Il resto del cast, fatti salvi altri due ruoli, è costituito da allievi del Conservatorio Benedetto Marcello di Venezia, nell’ambito del progetto Opera Studio. L’iniziativa, seguita da un illustre donizettiano quale Francesco Bellotto, ha come scopo l’avvio alla professione lirica attraverso coproduzioni con importanti centri di diffusione operistica come La Fenice, il Comunale di Treviso, la Fondazione Biennale e il Consorzio regionale dei Conservatori veneti. L’omogeneità riscontrata nei giovani che hanno partecipato all’esecuzione testimonia il positivo lavoro volto ad approfondire e preparare nei dettagli lo spettacolo.
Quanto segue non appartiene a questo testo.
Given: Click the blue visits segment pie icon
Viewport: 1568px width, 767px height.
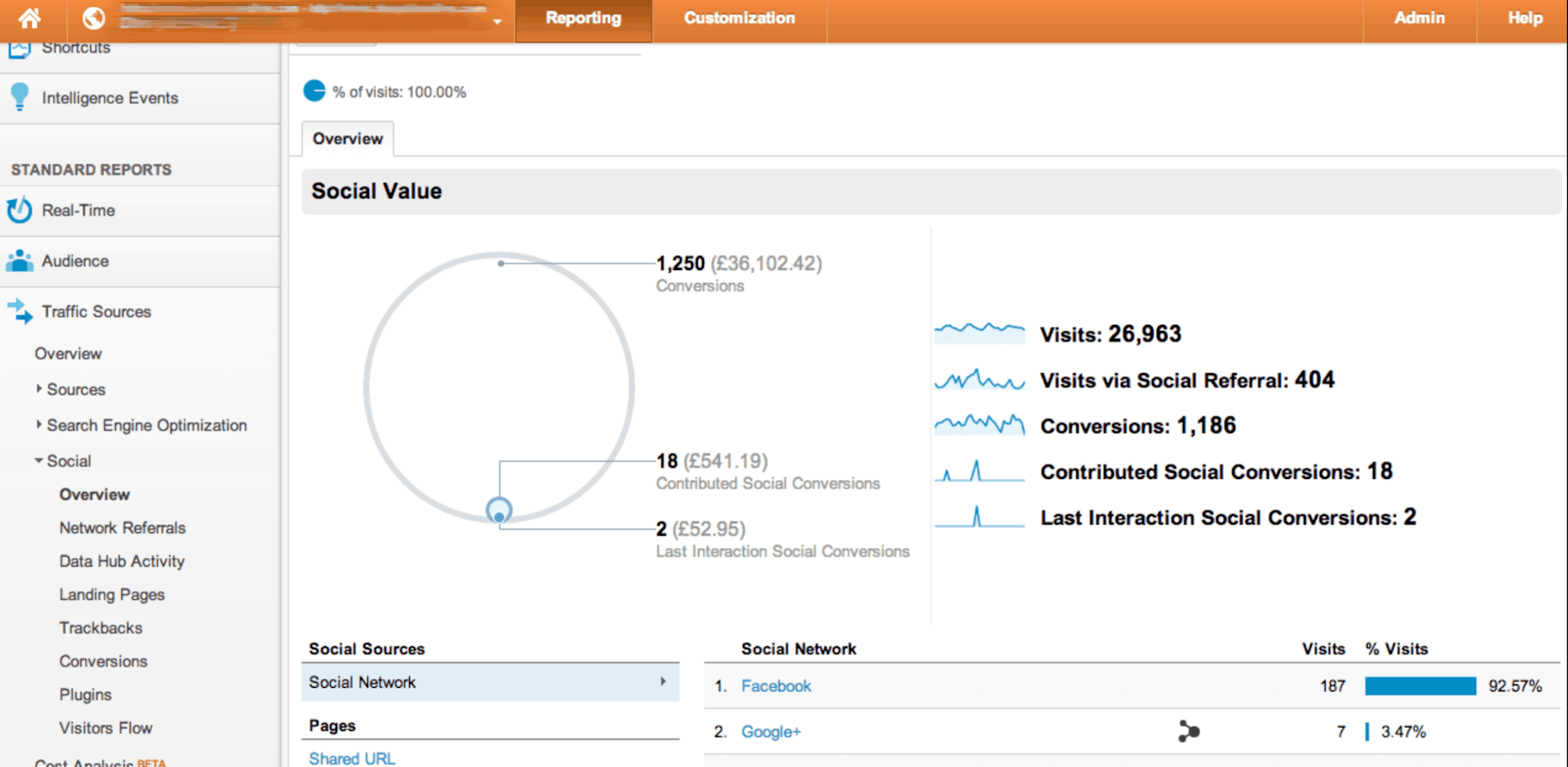Looking at the screenshot, I should pyautogui.click(x=315, y=91).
Si distingue Paolo Ingrasciotta che possiede un innato senso teatrale e musicale: il suo Procolo è spigliato e vocalmente credibile. Valida anche Erika Tanaka la quale, nei panni della peperina Daria Garbinati, affronta con energia le bizze della primadonna. Ilenia Tosatto, Luigia Scannagalli, seconda donna, si lancia nell’esecuzione di Sonnambula dove esibisce un certo volume, abbinato alla giusta dose di brio scenico, capace di reggere il confronto con l’indiavolata madre. Askàr Lashkin ha il suo punto di forza nella vivida interpretazione attoriale del tartassato maestro Biscroma Strappaviscere. Il tenore tedesco, dal cognome difficilmente pronunciabile, Guglielmo Antolstoinoloff è affidato ad Andrea Biscontin, disinvolto nella caricaturale pronuncia germanofona. Vi sono inoltre Valeria Girardello, nel ruolo en travesti del primo musico Pippetto,e Diego Rossetto, quale Ispettore.

Oltre a Govi, anche Francesco Basso, Cesare Salzapariglia poeta e droghiere, e Michele Soldo, Impresario, sono estranei al progetto Opera Studio.

Il Coro, preparato da Marina Malavasi, offre una prova idonea negli interventi richiesti. L’Orchestra del Consorzio tra i Conservatorio del Veneto, ben affiatata, trova in Franco Trinca una guida in grado di cogliere le sfumature della partitura, pur con qualche limite nella scelta delle dinamiche.

Lo spettacolo, interamente curato dal francese Pierre-Emmanuel Rousseau, si rifà al teatro ottocentesco, come tributo all’ambiente originale in cui agivano i personaggi trattati. Le sue trovate calzano bene all’allestimento, tradizionale ma mai antiquato. La vena divertita che pervade la narrazione non cede il passo alle idee facili e d’effetto: tutto appare ben congegnato e il divertimento è raggiunto con grazia e buongusto. L’impianto scenico gioca con l’aspetto metateatrale, tanto durante le prove per la rappresentazione dell’opera seria Romolo ed Ersilia, quanto durante il tentativo di messinscena. Da segnalare l’apporto di Roberto Gritti, light designer. L’ampio successo finale ha omaggiato tutti, con una particolare menzione per Michele Govi.

È davvero un peccato che una produzione piacevole e riuscita non possa essere apprezzata in altri teatri italiani. Ci si augura che, nelle programmazioni future, qualcuno rammenti questa allegra e fortunata operazione.